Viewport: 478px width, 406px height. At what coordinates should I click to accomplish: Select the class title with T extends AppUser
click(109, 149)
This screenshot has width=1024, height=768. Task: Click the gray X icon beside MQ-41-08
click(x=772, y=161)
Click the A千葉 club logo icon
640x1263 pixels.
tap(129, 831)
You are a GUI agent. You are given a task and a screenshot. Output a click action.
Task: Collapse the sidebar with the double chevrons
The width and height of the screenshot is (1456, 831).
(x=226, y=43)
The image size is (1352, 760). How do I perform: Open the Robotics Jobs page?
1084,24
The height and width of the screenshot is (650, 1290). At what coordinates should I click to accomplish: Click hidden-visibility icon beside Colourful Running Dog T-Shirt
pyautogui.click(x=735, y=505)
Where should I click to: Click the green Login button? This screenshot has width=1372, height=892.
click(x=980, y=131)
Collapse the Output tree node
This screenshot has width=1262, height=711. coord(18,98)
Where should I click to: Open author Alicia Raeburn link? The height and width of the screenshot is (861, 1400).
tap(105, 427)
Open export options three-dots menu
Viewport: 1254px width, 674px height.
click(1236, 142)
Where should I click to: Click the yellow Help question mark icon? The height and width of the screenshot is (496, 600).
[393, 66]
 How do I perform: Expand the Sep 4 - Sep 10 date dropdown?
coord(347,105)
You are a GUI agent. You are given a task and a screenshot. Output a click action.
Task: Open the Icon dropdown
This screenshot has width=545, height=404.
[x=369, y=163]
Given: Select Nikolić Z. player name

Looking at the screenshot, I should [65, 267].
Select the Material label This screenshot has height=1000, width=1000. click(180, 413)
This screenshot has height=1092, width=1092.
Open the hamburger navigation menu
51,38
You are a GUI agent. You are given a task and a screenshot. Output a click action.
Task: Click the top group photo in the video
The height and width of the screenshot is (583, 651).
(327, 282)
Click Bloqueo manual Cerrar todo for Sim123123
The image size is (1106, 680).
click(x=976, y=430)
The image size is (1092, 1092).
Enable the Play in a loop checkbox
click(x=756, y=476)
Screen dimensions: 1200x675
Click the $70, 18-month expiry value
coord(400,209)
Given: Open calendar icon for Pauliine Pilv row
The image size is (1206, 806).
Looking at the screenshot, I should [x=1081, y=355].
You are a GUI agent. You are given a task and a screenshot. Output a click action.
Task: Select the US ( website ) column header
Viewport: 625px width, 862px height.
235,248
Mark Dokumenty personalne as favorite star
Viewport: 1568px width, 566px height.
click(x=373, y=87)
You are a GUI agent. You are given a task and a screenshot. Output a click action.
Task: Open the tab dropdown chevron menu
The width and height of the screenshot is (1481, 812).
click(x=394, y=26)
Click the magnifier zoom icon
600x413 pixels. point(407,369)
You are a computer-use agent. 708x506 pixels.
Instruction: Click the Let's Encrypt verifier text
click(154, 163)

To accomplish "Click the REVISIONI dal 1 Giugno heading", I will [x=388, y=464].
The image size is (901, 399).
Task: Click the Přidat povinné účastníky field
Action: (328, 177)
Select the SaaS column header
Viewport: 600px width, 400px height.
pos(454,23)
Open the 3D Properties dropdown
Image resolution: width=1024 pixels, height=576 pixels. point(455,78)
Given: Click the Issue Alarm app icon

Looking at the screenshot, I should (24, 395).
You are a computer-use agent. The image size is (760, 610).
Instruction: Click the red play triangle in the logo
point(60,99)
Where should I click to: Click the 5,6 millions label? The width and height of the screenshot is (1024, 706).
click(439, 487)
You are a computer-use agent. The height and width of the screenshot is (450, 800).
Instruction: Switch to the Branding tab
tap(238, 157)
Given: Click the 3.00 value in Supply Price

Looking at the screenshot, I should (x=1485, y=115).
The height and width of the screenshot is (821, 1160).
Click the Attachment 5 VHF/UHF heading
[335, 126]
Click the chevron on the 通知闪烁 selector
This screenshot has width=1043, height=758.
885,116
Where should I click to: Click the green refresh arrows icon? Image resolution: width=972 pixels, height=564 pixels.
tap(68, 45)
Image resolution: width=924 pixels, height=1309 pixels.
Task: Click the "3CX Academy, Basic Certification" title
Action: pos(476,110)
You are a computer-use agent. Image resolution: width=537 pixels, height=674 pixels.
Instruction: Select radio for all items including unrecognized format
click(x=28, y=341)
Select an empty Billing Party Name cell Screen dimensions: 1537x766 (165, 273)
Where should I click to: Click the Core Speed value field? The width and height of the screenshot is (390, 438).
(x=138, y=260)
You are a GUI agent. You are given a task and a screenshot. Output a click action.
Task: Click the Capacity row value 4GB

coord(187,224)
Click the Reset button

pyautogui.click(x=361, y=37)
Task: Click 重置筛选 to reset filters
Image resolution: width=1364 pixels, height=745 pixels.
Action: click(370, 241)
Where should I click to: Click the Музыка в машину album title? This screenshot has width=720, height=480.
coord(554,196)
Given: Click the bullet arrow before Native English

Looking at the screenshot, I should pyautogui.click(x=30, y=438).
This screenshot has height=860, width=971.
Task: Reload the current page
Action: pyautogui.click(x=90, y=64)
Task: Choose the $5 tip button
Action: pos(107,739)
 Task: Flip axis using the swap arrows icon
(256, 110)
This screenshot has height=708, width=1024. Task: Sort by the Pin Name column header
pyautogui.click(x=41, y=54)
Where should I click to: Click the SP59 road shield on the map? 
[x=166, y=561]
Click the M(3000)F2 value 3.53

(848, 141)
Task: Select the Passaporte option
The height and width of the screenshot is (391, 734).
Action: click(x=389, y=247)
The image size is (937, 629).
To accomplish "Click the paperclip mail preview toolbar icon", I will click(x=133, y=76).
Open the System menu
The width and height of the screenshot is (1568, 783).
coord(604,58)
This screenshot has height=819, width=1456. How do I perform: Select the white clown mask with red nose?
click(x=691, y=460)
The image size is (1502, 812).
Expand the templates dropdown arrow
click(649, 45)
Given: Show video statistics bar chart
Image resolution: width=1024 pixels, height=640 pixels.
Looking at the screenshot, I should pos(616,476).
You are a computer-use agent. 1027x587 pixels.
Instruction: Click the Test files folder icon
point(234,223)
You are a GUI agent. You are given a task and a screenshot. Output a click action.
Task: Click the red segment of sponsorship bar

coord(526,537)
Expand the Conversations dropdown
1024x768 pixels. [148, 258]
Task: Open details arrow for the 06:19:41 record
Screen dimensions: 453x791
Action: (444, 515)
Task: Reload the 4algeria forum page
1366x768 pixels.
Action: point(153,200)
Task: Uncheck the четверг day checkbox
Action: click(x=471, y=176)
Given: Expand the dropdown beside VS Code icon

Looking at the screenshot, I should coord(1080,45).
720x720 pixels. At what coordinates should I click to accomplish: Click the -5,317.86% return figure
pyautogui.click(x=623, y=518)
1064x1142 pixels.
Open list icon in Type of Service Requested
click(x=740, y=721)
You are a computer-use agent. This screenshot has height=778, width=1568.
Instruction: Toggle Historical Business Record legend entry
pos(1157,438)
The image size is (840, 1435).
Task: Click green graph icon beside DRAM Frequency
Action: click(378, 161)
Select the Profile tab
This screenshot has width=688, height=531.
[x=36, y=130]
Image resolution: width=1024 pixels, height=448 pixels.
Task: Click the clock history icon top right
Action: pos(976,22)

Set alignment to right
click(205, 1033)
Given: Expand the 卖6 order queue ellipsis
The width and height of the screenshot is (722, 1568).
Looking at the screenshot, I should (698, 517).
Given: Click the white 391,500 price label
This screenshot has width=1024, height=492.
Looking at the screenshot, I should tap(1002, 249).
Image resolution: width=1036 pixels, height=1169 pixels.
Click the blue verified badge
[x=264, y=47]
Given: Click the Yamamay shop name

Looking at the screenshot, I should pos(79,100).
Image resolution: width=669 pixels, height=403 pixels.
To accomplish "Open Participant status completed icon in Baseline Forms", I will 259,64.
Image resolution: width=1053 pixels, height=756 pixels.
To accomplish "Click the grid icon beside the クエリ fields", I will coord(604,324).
::::
→ Work task
Set down only the lines above that fall between the line holding "1366x768 pixels." and the line holding "Given: Click the white 391,500 price label", inclusive, keeping each exact.

→ Problem solution
1366x768 pixels.
Action: point(153,200)
Task: Uncheck the четверг day checkbox
Action: click(x=471, y=176)
Given: Expand the dropdown beside VS Code icon

Looking at the screenshot, I should coord(1080,45).
720x720 pixels. At what coordinates should I click to accomplish: Click the -5,317.86% return figure
pyautogui.click(x=623, y=518)
1064x1142 pixels.
Open list icon in Type of Service Requested
click(x=740, y=721)
You are a computer-use agent. This screenshot has height=778, width=1568.
Instruction: Toggle Historical Business Record legend entry
pos(1157,438)
The image size is (840, 1435).
Task: Click green graph icon beside DRAM Frequency
Action: click(378, 161)
Select the Profile tab
This screenshot has width=688, height=531.
[x=36, y=130]
Image resolution: width=1024 pixels, height=448 pixels.
Task: Click the clock history icon top right
Action: pos(976,22)

Set alignment to right
click(205, 1033)
Given: Expand the 卖6 order queue ellipsis
The width and height of the screenshot is (722, 1568).
Looking at the screenshot, I should (698, 517).
Given: Click the white 391,500 price label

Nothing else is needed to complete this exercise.